PhD Researcher at UC Irvine

Hi! I am Sihat Afnan, a PhD Researcher in the CSE Department of University of California, Irvine. I graduated from the Department of Computer Science and Engineering at Bangladesh University of Engineering and Technology (BUET).

I enjoy outdoor activities (e.g. jogging, travelling), reading non-fiction, Op-Eds, and listening to qawali music.

Research Areas

My research investigates security and privacy issues in the perception modules of emerging systems, including AR/VR headsets, autonomous vehicles, and embodied AI such as humanoid robotics. I study how the cameras, depth sensors, microphones, and motion data these systems rely on can be manipulated by adversaries or leak sensitive information about their users, and I build measurement frameworks and defenses that expose these risks before deployment.

Education

  • PhD in Computer Science (2024 - Present)

    University of California, Irvine

  • Bachelor of Science in Computer Science (2018 - 2023)

    Bangladesh University of Engineering and Technology




Professional Experience

Graduate Student Researcher

Conducting research on security and privacy of perception modules in emerging systems, including AR/VR, autonomous vehicles, and embodied AI.

Graduate Teaching Assistant

Assisted in teaching CS 130 (Introduction to Computer Security), ICS 33 (Intermediate Programming with Python), and ICS H32 (Python Programming with Libraries - Accelerated).

Lecturer

Department of CSE
School of Data and Sciences
BRAC University

Taught courses on Computer Architecture, Microprocessor, Operating Systems and Discrete Mathematics

Machine Learning Engineer

Deployed Mathematical models, built machine learning tools and devised financial engineering solutions




Research Experience

Security/Privacy of Robotics

Showed that human-to-humanoid motion retargeting, which projects operator demonstrations onto a shared robot skeleton and discards body shape, fails to anonymize the operator: while it normalizes body proportions, it preserves movement dynamics shaped by the operator's physiology. Demonstrated that retargeted trajectories support accurate gender classification, operator reidentification, and age/height regression even for unseen operators, with signals that are task-invariant and consistent across retargeting implementations. Introduced UNVEIL, a skeleton-aware spatiotemporal graph network to measure and interpret this effect, raising a privacy concern for the robotics community: as teleoperation datasets are increasingly shared and scaled, retargeted trajectories can act as a biometric fingerprint exposing sensitive operator attributes.
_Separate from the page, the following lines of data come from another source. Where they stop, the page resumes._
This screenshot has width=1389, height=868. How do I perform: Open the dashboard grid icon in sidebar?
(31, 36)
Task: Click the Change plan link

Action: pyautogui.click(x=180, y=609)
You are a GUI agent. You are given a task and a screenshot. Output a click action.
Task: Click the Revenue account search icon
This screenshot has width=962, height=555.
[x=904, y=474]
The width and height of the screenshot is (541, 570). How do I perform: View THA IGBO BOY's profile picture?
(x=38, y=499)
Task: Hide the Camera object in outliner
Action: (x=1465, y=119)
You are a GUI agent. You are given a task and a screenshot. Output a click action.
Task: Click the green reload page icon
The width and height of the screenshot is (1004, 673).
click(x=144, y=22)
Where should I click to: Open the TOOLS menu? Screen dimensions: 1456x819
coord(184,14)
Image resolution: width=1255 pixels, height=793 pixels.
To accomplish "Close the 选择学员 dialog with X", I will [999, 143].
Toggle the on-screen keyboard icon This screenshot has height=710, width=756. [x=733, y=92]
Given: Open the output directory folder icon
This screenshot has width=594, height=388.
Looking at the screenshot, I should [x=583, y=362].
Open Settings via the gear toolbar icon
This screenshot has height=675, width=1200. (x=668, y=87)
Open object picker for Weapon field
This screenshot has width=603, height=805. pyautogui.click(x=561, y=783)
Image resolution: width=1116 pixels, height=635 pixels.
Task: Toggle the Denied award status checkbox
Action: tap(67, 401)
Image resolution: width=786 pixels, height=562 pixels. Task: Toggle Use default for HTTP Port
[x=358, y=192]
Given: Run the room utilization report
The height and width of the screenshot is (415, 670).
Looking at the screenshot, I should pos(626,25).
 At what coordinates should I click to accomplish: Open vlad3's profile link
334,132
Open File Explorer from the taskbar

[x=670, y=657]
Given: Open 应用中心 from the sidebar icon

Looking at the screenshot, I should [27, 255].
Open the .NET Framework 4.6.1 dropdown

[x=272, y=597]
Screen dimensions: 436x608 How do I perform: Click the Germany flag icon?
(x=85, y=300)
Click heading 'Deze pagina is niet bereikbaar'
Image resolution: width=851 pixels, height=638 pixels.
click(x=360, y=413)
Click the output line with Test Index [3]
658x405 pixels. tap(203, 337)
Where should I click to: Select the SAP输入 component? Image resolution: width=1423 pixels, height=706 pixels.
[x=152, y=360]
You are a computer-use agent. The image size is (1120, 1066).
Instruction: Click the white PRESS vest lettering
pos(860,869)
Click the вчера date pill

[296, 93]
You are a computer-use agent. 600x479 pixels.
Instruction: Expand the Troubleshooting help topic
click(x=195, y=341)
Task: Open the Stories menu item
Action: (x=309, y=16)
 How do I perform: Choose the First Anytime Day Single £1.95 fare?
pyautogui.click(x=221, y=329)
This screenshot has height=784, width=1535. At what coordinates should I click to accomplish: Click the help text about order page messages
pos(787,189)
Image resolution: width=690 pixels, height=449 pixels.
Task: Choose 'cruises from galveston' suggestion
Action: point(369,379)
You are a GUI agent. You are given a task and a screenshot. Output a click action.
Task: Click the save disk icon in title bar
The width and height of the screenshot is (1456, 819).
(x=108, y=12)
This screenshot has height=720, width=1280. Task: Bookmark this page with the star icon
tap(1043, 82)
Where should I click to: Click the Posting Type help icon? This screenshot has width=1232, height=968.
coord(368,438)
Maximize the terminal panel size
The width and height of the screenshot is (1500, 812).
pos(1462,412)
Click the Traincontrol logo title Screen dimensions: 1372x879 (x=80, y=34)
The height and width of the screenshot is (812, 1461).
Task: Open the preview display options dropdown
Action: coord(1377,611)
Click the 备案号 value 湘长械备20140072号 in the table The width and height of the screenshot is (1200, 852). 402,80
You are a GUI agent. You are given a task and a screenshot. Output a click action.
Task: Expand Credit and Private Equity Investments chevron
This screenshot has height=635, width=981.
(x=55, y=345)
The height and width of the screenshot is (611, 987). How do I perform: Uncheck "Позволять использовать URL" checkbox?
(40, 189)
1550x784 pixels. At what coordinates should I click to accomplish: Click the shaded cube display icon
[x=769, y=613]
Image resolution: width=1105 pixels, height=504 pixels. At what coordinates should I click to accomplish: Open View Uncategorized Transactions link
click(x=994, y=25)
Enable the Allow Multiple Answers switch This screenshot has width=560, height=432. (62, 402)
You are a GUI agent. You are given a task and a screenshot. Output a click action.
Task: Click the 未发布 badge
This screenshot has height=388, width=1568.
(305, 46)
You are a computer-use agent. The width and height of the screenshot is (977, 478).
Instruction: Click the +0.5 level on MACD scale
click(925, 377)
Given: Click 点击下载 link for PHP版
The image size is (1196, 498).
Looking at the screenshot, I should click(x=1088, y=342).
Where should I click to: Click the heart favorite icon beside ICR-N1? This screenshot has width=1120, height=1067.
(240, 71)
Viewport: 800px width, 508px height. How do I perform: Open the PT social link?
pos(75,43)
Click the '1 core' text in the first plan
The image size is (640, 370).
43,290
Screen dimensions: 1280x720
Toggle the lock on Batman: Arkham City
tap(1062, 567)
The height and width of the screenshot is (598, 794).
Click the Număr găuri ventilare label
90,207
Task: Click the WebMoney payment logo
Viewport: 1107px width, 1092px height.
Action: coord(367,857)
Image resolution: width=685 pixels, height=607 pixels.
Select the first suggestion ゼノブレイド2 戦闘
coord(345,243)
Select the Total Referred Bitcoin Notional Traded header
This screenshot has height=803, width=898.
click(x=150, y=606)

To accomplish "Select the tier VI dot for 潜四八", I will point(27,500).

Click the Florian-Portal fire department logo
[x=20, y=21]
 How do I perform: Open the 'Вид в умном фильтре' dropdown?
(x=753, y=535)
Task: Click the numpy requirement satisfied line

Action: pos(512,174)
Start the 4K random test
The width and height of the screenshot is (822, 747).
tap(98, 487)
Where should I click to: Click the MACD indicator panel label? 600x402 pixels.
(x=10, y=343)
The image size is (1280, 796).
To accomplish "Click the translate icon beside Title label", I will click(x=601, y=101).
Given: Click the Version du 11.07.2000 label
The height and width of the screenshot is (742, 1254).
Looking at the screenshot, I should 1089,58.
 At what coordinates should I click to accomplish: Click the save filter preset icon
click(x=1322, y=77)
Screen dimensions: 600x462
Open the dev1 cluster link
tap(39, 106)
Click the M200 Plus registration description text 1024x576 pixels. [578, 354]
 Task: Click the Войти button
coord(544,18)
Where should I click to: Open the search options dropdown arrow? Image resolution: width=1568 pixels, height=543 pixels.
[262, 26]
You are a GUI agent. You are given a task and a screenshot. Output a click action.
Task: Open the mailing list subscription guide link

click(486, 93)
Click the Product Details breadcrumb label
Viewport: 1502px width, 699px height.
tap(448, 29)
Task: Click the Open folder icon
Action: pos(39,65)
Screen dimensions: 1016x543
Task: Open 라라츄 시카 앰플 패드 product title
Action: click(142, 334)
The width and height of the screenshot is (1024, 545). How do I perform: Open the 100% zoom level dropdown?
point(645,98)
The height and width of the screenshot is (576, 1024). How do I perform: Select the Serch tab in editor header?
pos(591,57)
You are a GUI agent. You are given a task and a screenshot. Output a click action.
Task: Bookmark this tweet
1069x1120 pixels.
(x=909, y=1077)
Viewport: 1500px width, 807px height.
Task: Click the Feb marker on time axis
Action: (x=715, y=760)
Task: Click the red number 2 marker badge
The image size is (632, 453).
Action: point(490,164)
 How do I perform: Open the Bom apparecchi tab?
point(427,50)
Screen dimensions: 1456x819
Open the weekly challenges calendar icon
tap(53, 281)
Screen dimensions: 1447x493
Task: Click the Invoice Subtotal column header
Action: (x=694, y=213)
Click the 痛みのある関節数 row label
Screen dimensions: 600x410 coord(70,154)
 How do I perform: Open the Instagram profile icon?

Project Page: project-unveil.github.io

Status: Under review at NeurIPS 2026

Security of AR/VR Systems

Investigated the security of XR spatial understanding pipelines by designing the first on-device acoustic attack that uses only a headset's built-in speakers to subtly manipulate 3D scene reconstruction. Modeled how injected acoustic interference perturbs camera odometry, RGB imaging, and depth sensing, and developed an optimization framework that generates perturbations causing controlled geometric distortions in the spatial map. Demonstrated impactful effects including object addition/removal, surface misclassification, and degraded user task performance across Meta Quest 3S, Apple iPad, and ARIA glasses, with real-world experiments on Quest 3S showing corruption in over 91% of spatial maps.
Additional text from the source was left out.